Take-home Exercise 2: DataVis Makeover

Author

Kristine Joy Paas

Published

April 29, 2024

Modified

May 3, 2024

1 Overview

For this exercise, we will revisit Take-home Exercise 1, where we visualized the trends in the Private Real Estate Market of Q1 2024.

We will critique a visualization from our classmates in terms of clarity and aesthetics and improve the visualization using the best practices for visualizing data.

2 The Original Visualization

We will use Alicia Loh’s visualization as the purpose is very clear from a glance. However, there are some points that we can improve to improve its clarity and aesthetics.
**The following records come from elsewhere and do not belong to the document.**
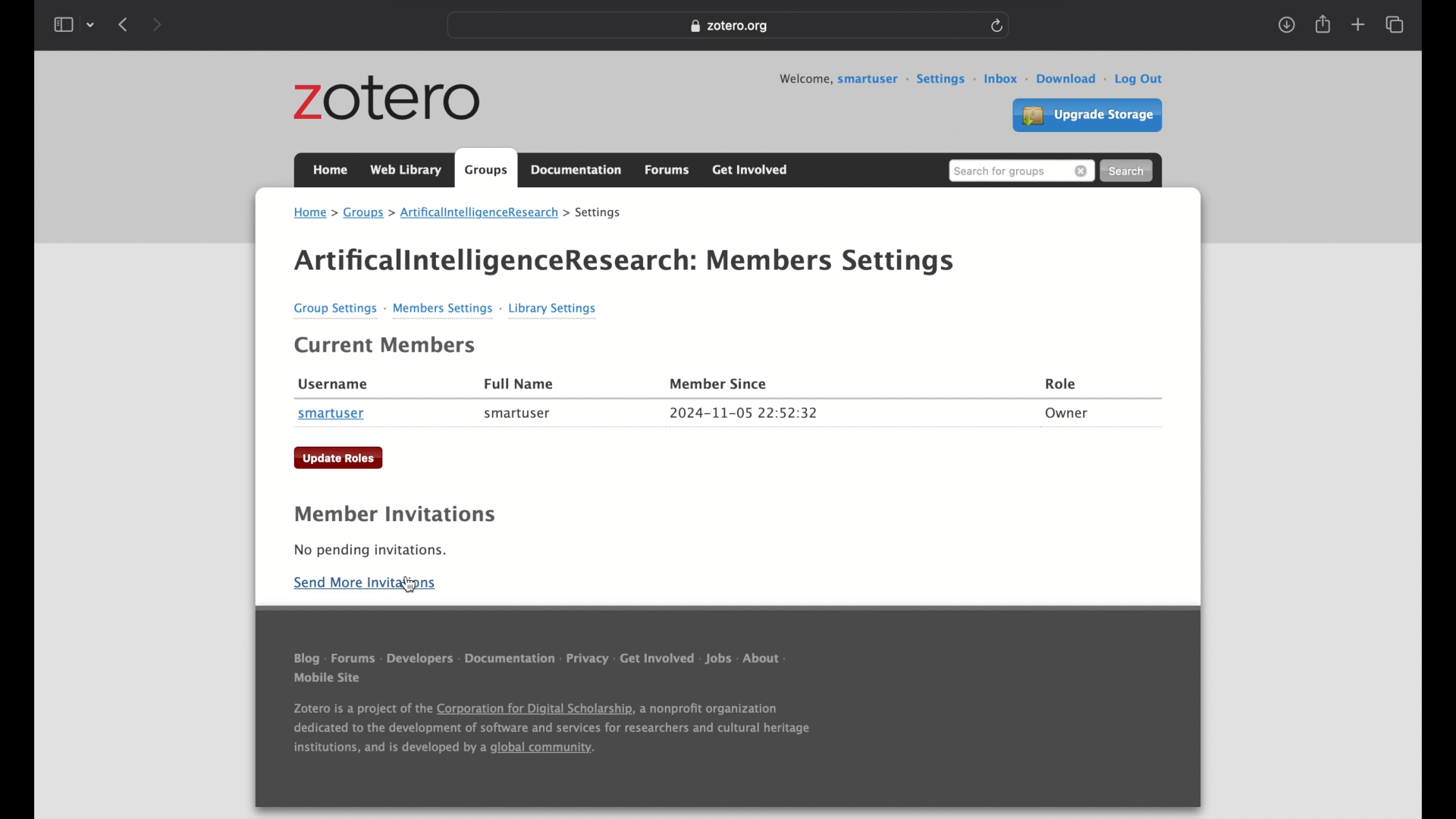 This screenshot has height=819, width=1456. What do you see at coordinates (1062, 384) in the screenshot?
I see `role` at bounding box center [1062, 384].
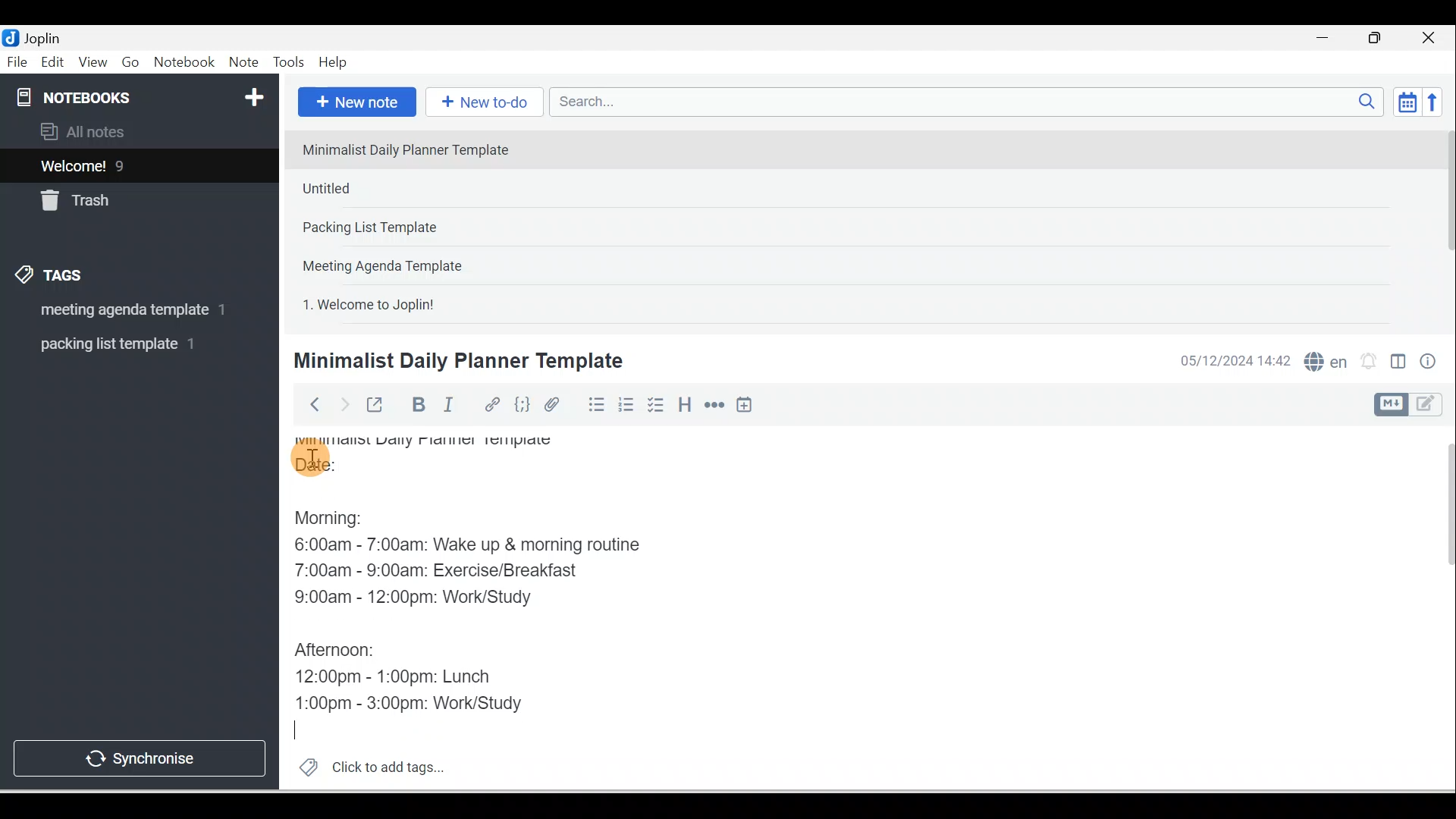  What do you see at coordinates (343, 403) in the screenshot?
I see `Forward` at bounding box center [343, 403].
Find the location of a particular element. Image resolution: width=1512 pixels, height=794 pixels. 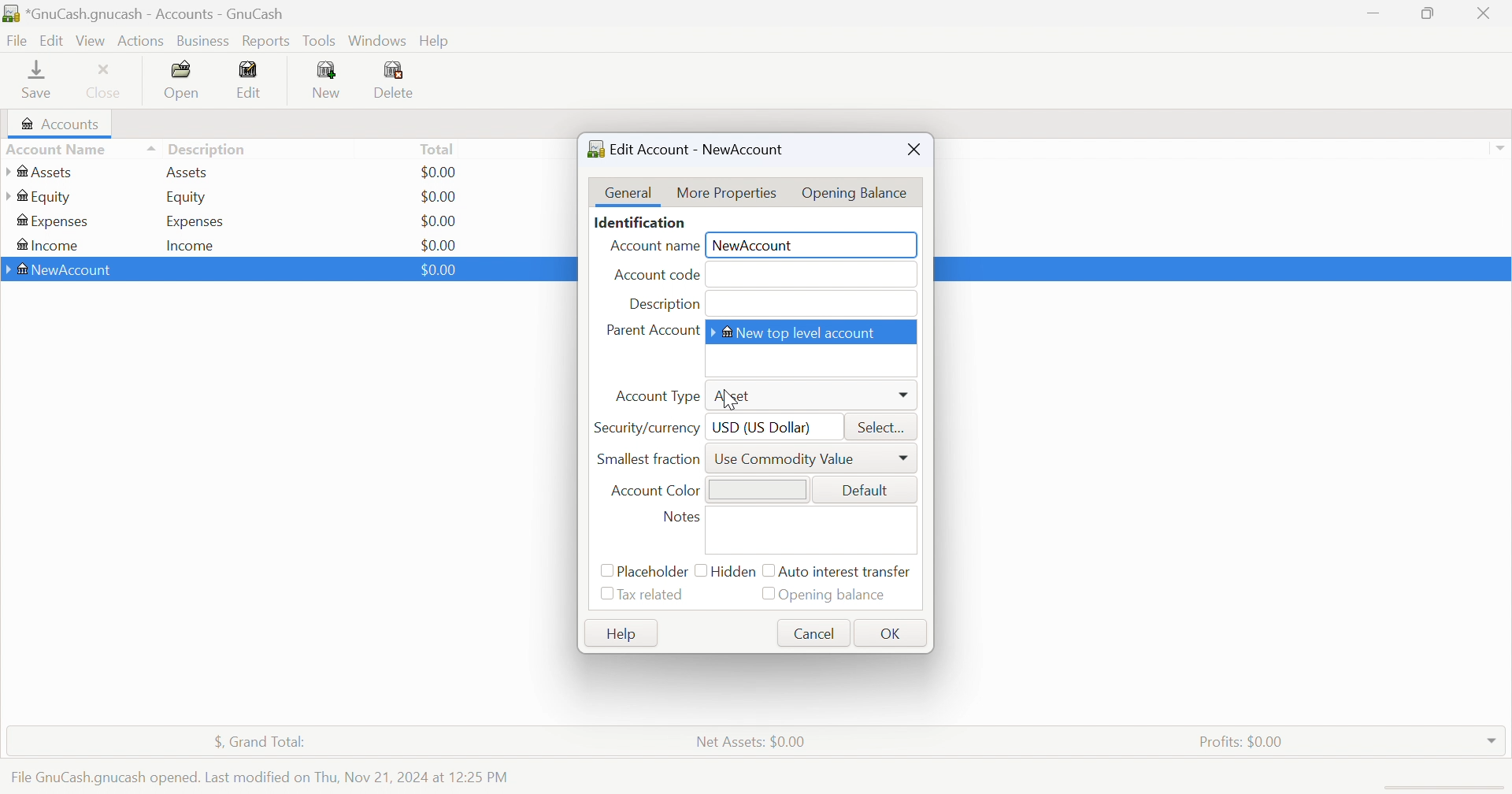

Edit is located at coordinates (54, 39).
This visualization has higher clarity than aesthetic. The image below shows where this visualization in in the Clarity vs Aesthetic quadrant.

2.1 Critique

Good Points

  • Purpose of the visualization is very easy at a glance. The purpose is to compare Q1 Transacted Prices between 2023 and 2024.

  • Plots are shown side by side, with same range in the y-axis, which makes it easy to compare the values between the 2 plots.

  • Use of median reference line for each year to see how the prices for each property time compare with the overall median.

Points of Improvement

  • Details are lost in the scale. Most of the values are less than $10M but it is hard to see the price distribution lower than this value.

    • Due to this, even if there is a median reference line, it is hard to see compare Apartment, Condominium, or Executive condo prices with this trend.
  • No enlightening title to tell the story of the visualization.

Good Points

  • Y-axis labels are easy to read, instead of the raw numbers, e.g. 40M vs 40000000.

  • No ticks on categorical axis (Property Type)

  • Effort in using a theme for more professional look

Points of Improvement

  • Median labels cover the box plot.

  • X-axis labels are vertical, which make them hard to read

  • Axis texts are very close to the axis labels, making the plot look messy

  • Difficult to compare the price difference for each property type

    • The reader needs context switching from the left to right graph to compare

2.2 Designing the Makeover

The sketch below shows illustrates the idea on how we can improve the visualization.

Note: The y-axis will label the axis in millions, like the original plot.

This design improves the visualization by:

  • Adding enlightening title and subtitle to the plot makes is easier for the reader to understand what is presented to them.

  • Using log10 scale on the y-axis to show a wider range of values.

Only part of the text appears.